En efecto, el sector se distingue por una alta densidad de
enterramientos humanos: por ejemplo, se han detectado 100 en la
base del edificio central, 40 en las bases del edificio de
Metalurgia, 37 en el invernadero de Hoja Caduca y 35 en el
Laboratorio-La Muela. Es notoria la gran diversidad en cuanto a
formas de enterramiento que debe reflejar, por un lado, los cambios
que se dieron, a través del tiempo, en las costumbres funerarias y,
por otro, la diferencia de condición y jerarquía de los individuos
en una misma época.
Los entierros se agrupan a veces dentro de un bohío de
habitación, como el de 3,5 m de diámetro excavado por Neila
Castillo (1981) en el Huerto de la Colina, en cuyo interior
encontró restos de un fogón y, bajo su piso, seis enterramientos.
También, en la zona de los laboratorios de Metalurgia, el EA excavó
un sitio de vivienda de 15m de diámetro con nueve entierros bajo un
piso compacto. Otras veces, las tumbas se agrupan y se comunican
entre sí; en el lugar que hoy ocupa el invernadero de Hoja Caduca,
el EA registró siete tumbas relacionadas.

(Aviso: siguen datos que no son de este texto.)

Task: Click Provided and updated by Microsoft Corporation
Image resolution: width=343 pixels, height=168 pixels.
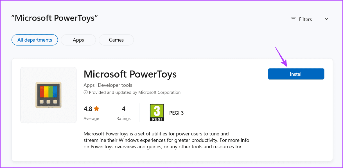Action: point(135,92)
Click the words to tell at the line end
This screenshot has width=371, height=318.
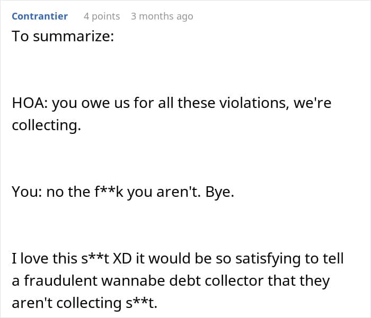pyautogui.click(x=324, y=258)
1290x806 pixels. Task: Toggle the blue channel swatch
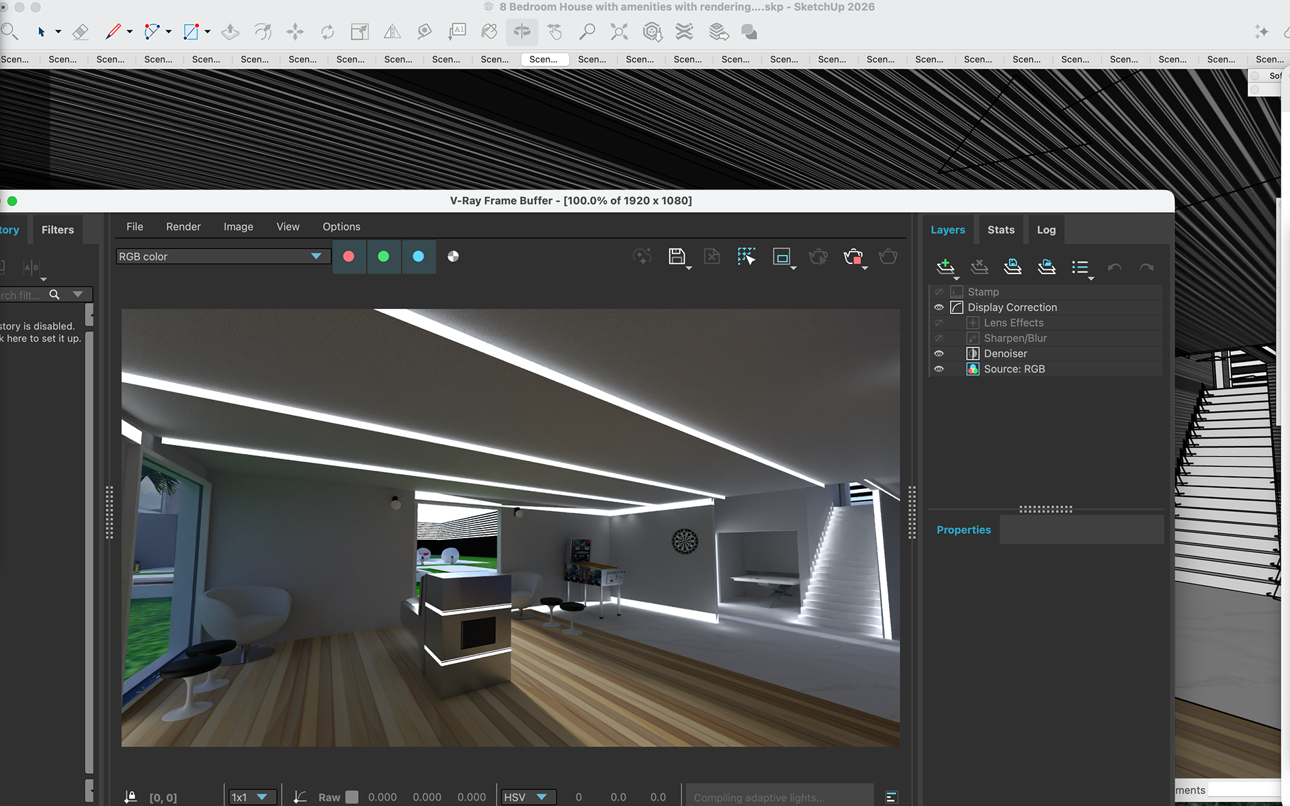click(x=418, y=257)
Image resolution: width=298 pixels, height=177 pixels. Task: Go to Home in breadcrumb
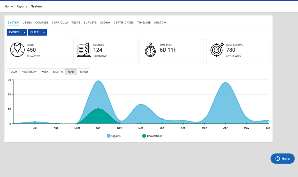pos(9,6)
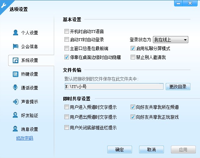Open the 登录状态为 dropdown
Image resolution: width=200 pixels, height=158 pixels.
pyautogui.click(x=171, y=40)
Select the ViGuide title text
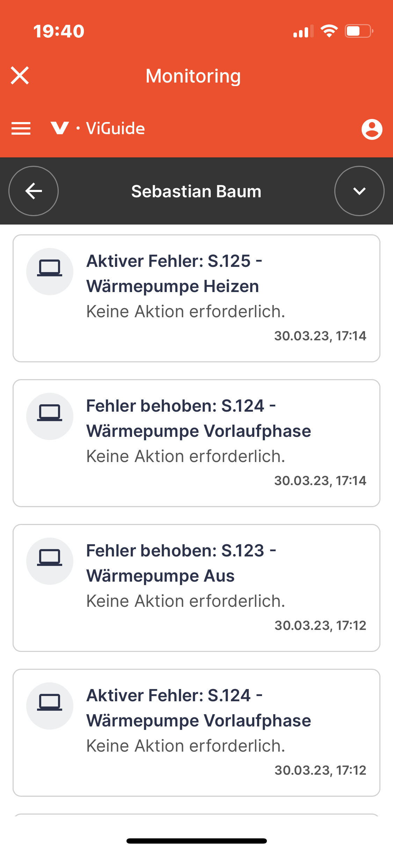Screen dimensions: 393x852 click(115, 128)
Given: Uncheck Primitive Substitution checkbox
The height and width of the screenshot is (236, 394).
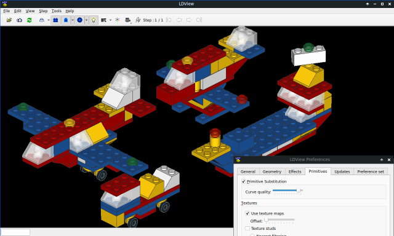Looking at the screenshot, I should pyautogui.click(x=244, y=181).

Pudieron determinarse distintas formas de cavar las sepulturas:
pozos profundos de hasta 70cm, medios pozos de 35cm, pozos dobles y
pozos con cámara. Desde el punto de vista de la disposición
corporal se encontró que, en la mayoría de los casos, se recogieron
los miembros superiores e inferiores del cadáver antes de colocarlo
dentro de la tumba sentado o acostado hacia el lado derecho o
izquierdo; sólo se tiene un caso de entierro en posición
horizontal.
En el sitio objeto del presente informe, se encontraron dos
bohíos de enterramiento contiguos -de 15 y 5m de diámetro- con 19
entierros en su interior. A diferencia del bohío de habitación,
caracterizado por un sitio compacto sobre lajas de tumbas, en el de
enterramiento se encuentran tumbas exteriores, restos de animales y
plantas depositados como ofrendas, pequeños hoyos dejados por
postes de posibles barbacoas, tierra compactada con inclusión de
materiales orgánicos y restos de combustión. Sobre el piso del
bohío se hallaron hondonadas sobre las cuales se sostenían los
muertos, «canales» que unían los diferentes entierros y, en el
perímetro del bohío, huellas de postes y canales de desagüe.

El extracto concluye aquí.